Acceptance Testing vs. Routine QC vs. Annual Survey
| Phase | Timing | Purpose |
|---|---|---|
| Acceptance testing | On installation or relocation | Verify manufacturer specifications are met; establish performance baseline |
| Routine QC | Daily to quarterly, depending on test | Detect drift or degradation early |
| Annual survey (medical physicist) | Yearly; or after major repair | Comprehensive performance review; DRL comparison; protocol audit |
Acceptance testing is the most comprehensive phase. For all modalities it establishes the baseline against which subsequent QC measurements are compared. Parameters outside manufacturer-specified tolerance at acceptance must be resolved before the equipment enters clinical use.
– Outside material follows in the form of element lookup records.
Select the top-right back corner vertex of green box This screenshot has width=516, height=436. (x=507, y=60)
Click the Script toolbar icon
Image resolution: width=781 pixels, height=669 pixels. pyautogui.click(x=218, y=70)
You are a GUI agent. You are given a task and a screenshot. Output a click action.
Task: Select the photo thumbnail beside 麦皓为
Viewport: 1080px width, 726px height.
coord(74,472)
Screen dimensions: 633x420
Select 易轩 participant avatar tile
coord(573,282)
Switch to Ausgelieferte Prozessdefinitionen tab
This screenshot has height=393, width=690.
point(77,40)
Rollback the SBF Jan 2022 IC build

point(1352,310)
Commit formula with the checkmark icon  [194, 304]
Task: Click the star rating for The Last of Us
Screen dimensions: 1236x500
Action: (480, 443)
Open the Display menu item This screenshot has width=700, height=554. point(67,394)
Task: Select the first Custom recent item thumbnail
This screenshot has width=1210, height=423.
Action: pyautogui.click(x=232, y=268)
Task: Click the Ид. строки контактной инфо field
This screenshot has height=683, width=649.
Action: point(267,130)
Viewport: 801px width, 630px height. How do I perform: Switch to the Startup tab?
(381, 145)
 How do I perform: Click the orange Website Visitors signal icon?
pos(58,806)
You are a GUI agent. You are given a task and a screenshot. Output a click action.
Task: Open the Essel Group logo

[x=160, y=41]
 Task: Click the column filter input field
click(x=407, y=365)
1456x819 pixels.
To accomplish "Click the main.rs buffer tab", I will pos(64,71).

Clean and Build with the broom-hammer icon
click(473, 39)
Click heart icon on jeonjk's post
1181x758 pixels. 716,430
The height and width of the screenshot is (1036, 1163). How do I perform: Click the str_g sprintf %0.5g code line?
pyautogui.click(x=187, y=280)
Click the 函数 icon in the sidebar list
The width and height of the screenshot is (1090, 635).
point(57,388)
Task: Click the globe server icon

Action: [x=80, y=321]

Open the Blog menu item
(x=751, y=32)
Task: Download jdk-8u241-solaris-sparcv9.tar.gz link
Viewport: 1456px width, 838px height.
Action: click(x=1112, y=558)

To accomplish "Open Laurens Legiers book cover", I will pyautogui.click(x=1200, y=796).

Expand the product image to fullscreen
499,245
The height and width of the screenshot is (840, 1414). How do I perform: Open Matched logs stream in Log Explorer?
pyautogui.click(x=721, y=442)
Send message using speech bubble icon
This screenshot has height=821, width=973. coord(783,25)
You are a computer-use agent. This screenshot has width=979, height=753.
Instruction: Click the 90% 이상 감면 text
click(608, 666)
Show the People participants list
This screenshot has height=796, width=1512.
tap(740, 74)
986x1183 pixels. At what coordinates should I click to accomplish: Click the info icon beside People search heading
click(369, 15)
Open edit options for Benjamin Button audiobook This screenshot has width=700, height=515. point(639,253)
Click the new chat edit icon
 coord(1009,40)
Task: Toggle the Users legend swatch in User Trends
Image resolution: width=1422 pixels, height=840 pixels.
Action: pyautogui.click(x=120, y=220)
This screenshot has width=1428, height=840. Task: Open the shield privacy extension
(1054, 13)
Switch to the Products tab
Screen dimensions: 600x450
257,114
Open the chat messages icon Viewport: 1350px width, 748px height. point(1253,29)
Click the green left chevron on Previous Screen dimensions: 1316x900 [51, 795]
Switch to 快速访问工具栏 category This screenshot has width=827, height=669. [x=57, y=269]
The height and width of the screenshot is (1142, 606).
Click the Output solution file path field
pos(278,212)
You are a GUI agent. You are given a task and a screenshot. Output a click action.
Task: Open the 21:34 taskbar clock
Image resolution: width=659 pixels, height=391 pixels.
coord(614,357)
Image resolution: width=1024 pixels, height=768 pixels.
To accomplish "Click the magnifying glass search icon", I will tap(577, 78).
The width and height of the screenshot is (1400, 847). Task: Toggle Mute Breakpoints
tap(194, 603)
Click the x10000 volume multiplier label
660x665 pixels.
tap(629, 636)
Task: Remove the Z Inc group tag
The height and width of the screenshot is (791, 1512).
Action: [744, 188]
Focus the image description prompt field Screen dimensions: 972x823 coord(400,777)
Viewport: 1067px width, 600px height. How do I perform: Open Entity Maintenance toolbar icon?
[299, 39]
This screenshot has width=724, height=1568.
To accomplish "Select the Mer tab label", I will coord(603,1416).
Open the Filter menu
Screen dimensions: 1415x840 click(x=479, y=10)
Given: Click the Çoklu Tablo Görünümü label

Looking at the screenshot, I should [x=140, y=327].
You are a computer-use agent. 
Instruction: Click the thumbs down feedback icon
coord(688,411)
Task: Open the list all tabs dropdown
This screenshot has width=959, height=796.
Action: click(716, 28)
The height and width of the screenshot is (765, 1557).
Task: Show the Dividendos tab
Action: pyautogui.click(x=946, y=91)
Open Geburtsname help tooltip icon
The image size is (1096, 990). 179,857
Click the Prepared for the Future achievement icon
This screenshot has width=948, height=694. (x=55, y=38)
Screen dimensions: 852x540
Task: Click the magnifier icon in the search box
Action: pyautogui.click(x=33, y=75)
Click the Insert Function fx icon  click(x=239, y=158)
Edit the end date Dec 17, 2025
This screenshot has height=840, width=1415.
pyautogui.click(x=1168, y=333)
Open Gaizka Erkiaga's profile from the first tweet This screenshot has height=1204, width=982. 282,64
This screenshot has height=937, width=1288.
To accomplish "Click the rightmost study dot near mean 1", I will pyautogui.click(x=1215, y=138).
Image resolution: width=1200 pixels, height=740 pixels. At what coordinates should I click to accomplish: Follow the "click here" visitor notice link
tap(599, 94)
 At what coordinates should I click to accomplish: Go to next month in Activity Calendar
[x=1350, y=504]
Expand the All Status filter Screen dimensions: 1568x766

Documentation and Corrective Action
An effective QA programme requires:
- Written programme document: goals, responsibilities, test procedures, equipment, tolerances, and corrective action thresholds
- Logbooks: dated records of all QC measurements, the operator, and equipment status
- Corrective action log: problem identified, investigation performed, action taken, verification of resolution, and date of return to service
- Trend analysis: graphical display of QC metrics over time to detect gradual drift before action limits are breached
- Clinical image quality feedback loop: radiologists must have a formal mechanism to report image quality concerns; in screening this is especially important as missed lesions can drive equipment re-evaluation
For mammography, the EQUIP framework mandates that the Lead Interpreting Radiologist review all required performance tests, document corrective actions, engage in regular image quality audits of technologist performance, and ensure mechanisms are in place for ongoing radiologist feedback on image quality - embedding clinical feedback within the technical QC cycle.
Summary: Key QC Parameters by Modality
| Modality | Critical QC Parameters |
|---|---|
| Radiography / fluoroscopy | kVp, HVL, mA linearity, AEC, spatial resolution, flat-field uniformity, reject/retake rate, DRL |
| Mammography (FFDM / DBT) | Breast dose, phantom image quality (ACR), SNR/CNR, spatial resolution, AEC, compression paddle, flat-field calibration (Category A/B/C framework) |
| CT | CTDI$_\text{vol}$, noise index, spatial/contrast resolution, HU accuracy, table position accuracy, DRL |
| Gamma camera / SPECT | Flood uniformity, energy resolution, spatial resolution and linearity, centre of rotation |
| Dose calibrator | Accuracy, linearity, geometry, constancy |
| PET / PET-CT | Blank scan, normalisation, spatial resolution, sensitivity, scatter fraction, image quality (ACR phantom), PET-CT co-registration; NEMA NU2-2018 acceptance standard |
| MRI | SNR, image uniformity, geometric accuracy, spatial resolution, ghosting, slice position and thickness accuracy, coil performance |
| Ultrasound | Axial/lateral/elevational spatial resolution, penetration depth, image uniformity, geometric accuracy, dead zone, contrast resolution, Doppler velocity accuracy |
A robust QA programme across all imaging modalities ensures that patients - both symptomatic and asymptomatic - receive examinations that are diagnostically adequate, dose-optimised, and performed on equipment proven to meet defined performance standards. For screening populations in particular, the stakes of equipment underperformance are amplified across large numbers of healthy individuals, making rigorous, well-documented, and regularly reviewed QC essential to programme integrity.